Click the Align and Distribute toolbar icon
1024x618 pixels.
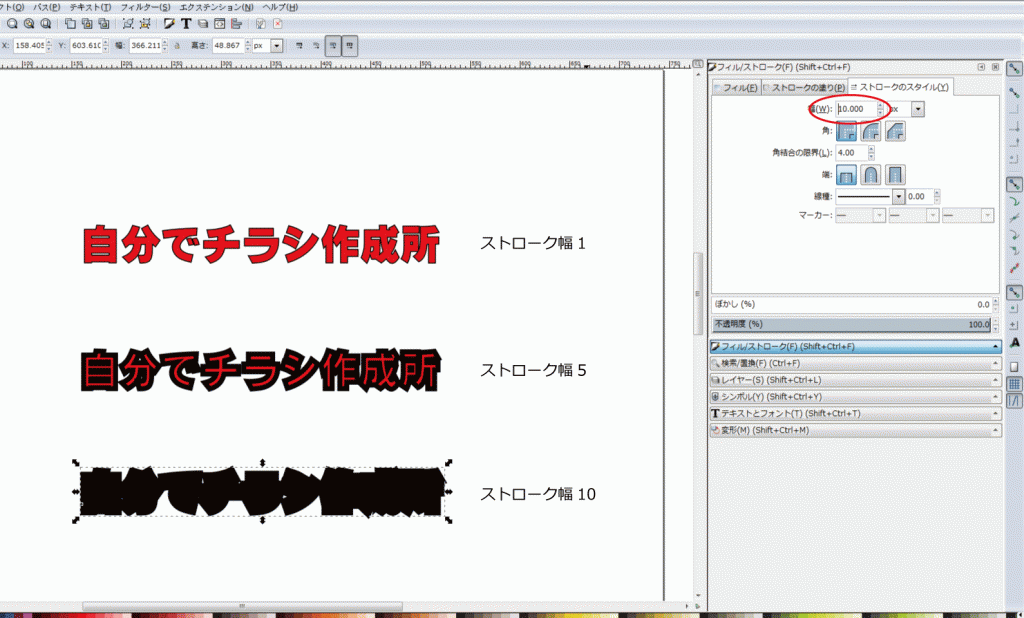coord(236,23)
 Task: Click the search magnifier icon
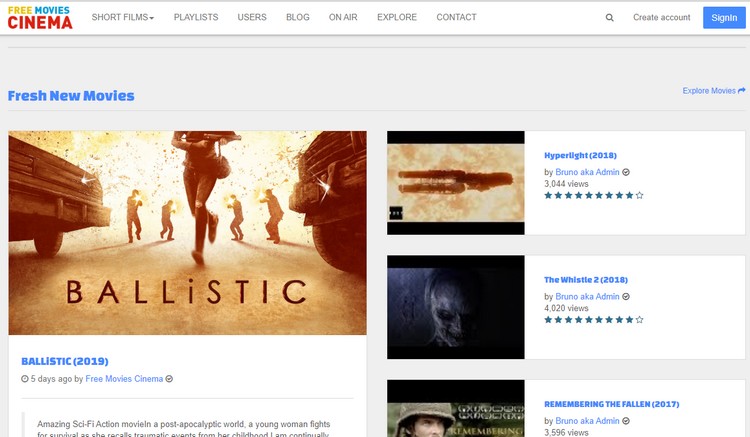coord(610,17)
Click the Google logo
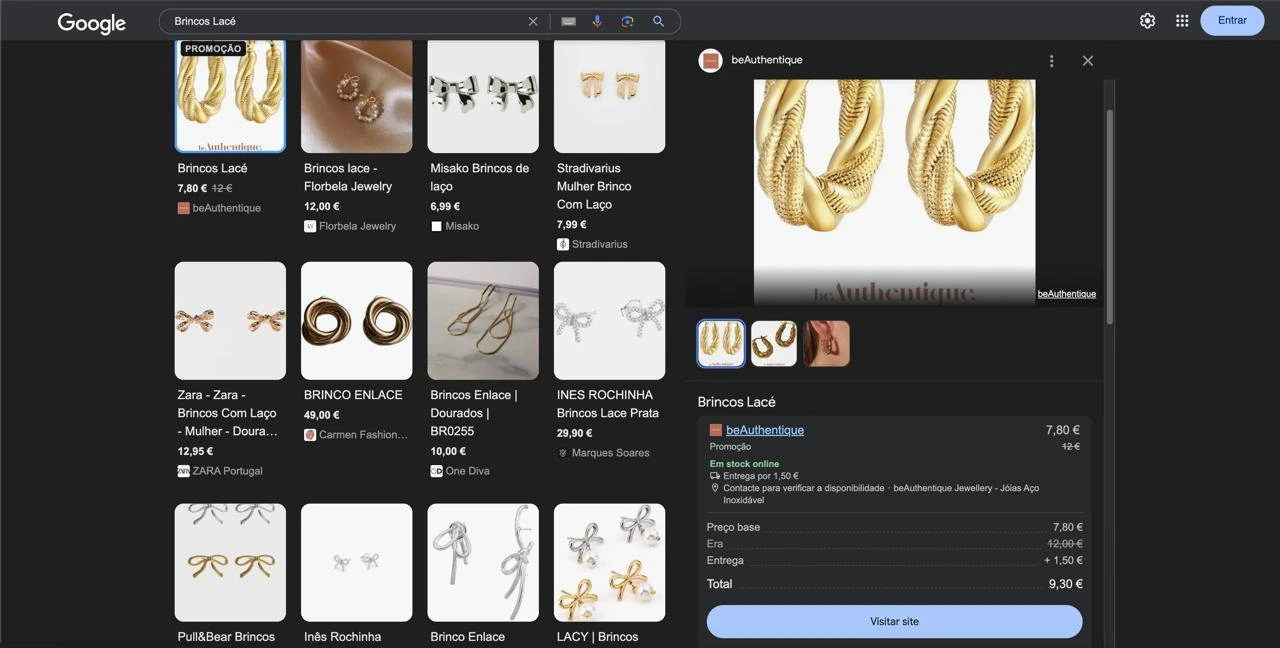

(WORK INSTRUCTION): Beginning with the line containing "1024x618 pixels." and ending with the last line of the listing above, output those lines exactly as written, without pictures.

(WRITTEN RESPONSE):
1024x618 pixels.
coord(236,23)
 Task: Click the search magnifier icon
coord(610,17)
Click the Google logo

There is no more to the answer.